### Assigned task:
Every record below is to be reproduced exactly.

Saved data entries
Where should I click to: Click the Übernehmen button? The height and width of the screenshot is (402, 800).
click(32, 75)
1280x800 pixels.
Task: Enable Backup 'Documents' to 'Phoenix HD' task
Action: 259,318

### Output below:
Where should I click to: Click the Übernehmen button? The height and width of the screenshot is (402, 800).
click(32, 75)
1280x800 pixels.
Task: Enable Backup 'Documents' to 'Phoenix HD' task
Action: 259,318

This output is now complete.